» TEXTO FORNECIDO
Exibição cinematográfica, espectatorialidades e artes da projeção no Brasil
Resumo
- Ampliando abordagens tradicionais que privilegiam o cinema a partir do estudo de filmes e/ou de diretores, esta proposta investe na revisão da história do cinema brasileiro sob a ótica da sala de cinema (agora, portanto, histórias de cinemas) e do mercado exibidor nacional, das práticas socioculturais dos públicos integradas à recepção cinematográfica e das distintas formas de projeção pré e pós-cinema. Aborda historiograficamente a passagem dos locais improvisados para a exibição de imagens em movimento para os espaços específicos e fixos de projeção, bem como das transformações tecnológicas destes cinemas tradicionais, além de seus modelos de programação e sua inserção, em especial mas não só, na vida urbana. Segue, ainda, a refletir sobre a relação do espectador com o filme, as espacialidades e as ambiências nos diferentes arranjos de exibição e diversos meios e linguagens das novas concepções de projeção visual e/ou audiovisual contemporânea.

» SUA TAREFA
Reproduza na íntegra o texto acima sobre exibição cinematográfica no Brasil, sem alterar nenhuma palavra ou sinal. Use somente o texto acima como fonte.

» MATERIAL
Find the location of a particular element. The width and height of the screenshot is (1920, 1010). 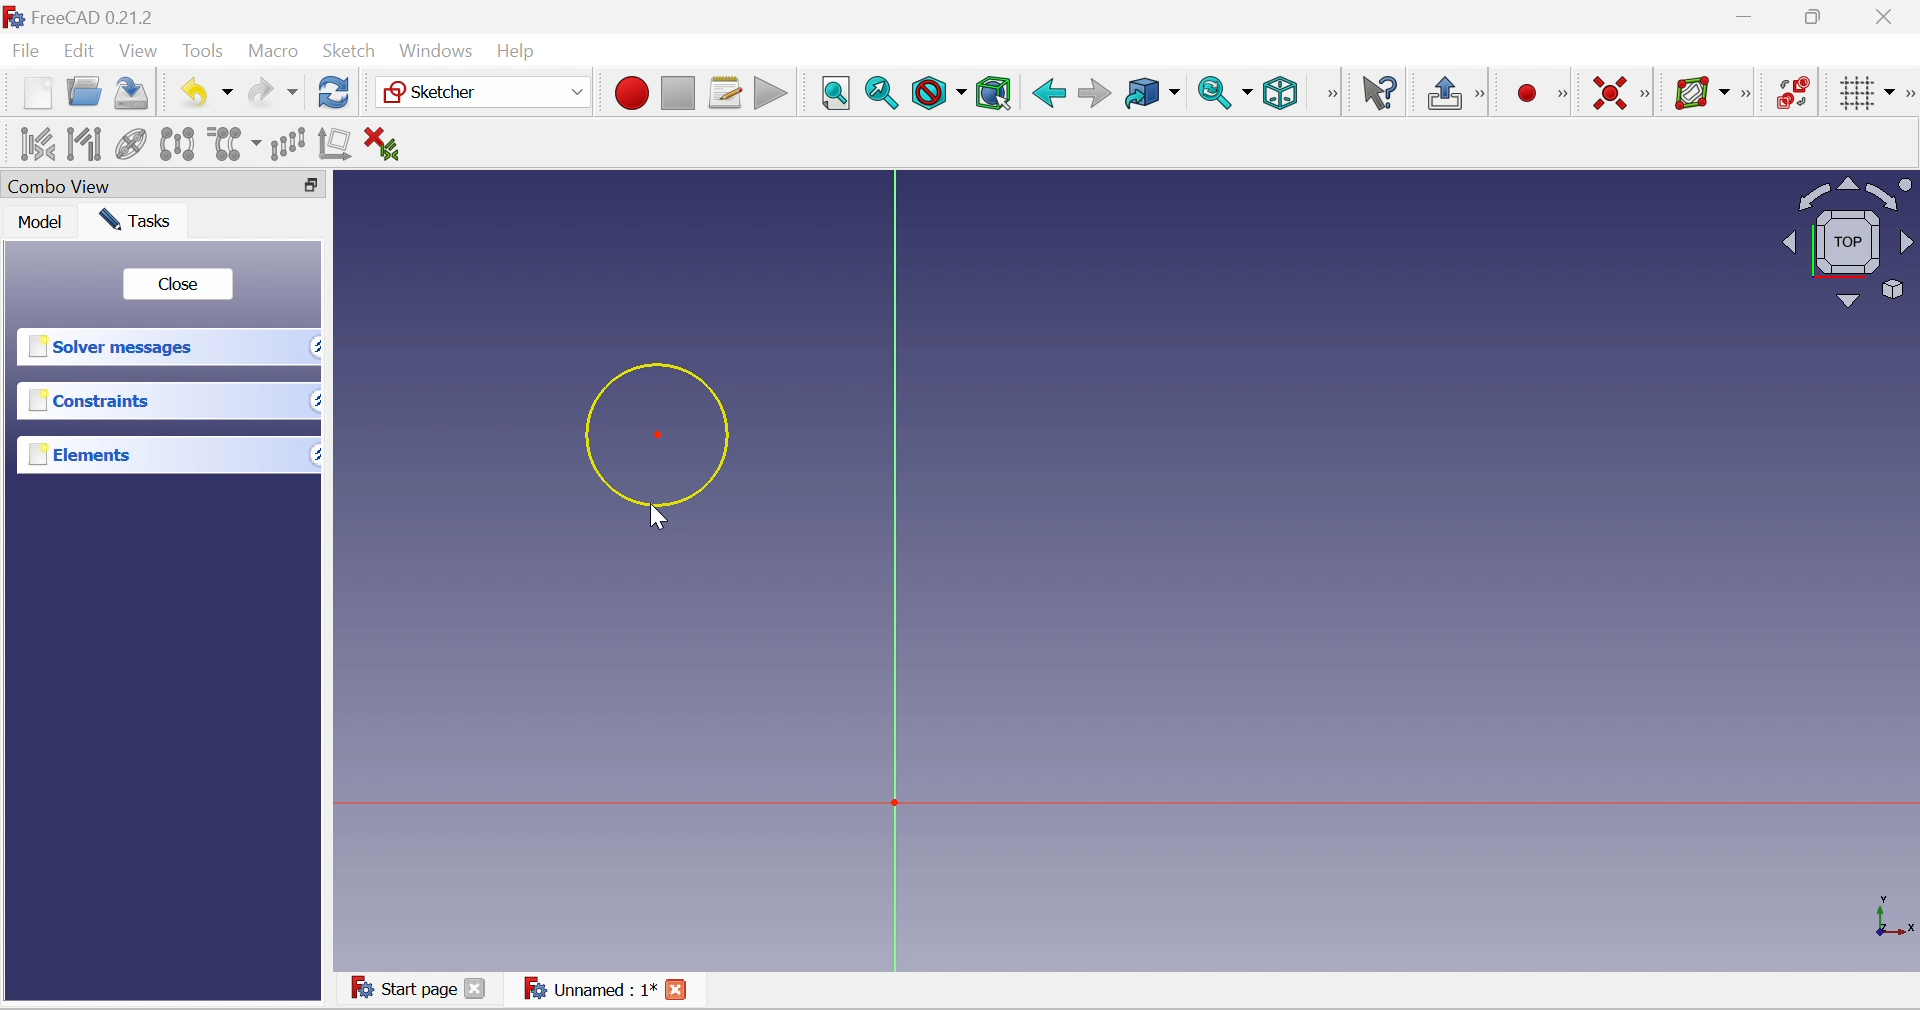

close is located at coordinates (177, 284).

» SOLUÇÃO
Exibição cinematográfica, espectatorialidades e artes da projeção no Brasil
Resumo
- Ampliando abordagens tradicionais que privilegiam o cinema a partir do estudo de filmes e/ou de diretores, esta proposta investe na revisão da história do cinema brasileiro sob a ótica da sala de cinema (agora, portanto, histórias de cinemas) e do mercado exibidor nacional, das práticas socioculturais dos públicos integradas à recepção cinematográfica e das distintas formas de projeção pré e pós-cinema. Aborda historiograficamente a passagem dos locais improvisados para a exibição de imagens em movimento para os espaços específicos e fixos de projeção, bem como das transformações tecnológicas destes cinemas tradicionais, além de seus modelos de programação e sua inserção, em especial mas não só, na vida urbana. Segue, ainda, a refletir sobre a relação do espectador com o filme, as espacialidades e as ambiências nos diferentes arranjos de exibição e diversos meios e linguagens das novas concepções de projeção visual e/ou audiovisual contemporânea.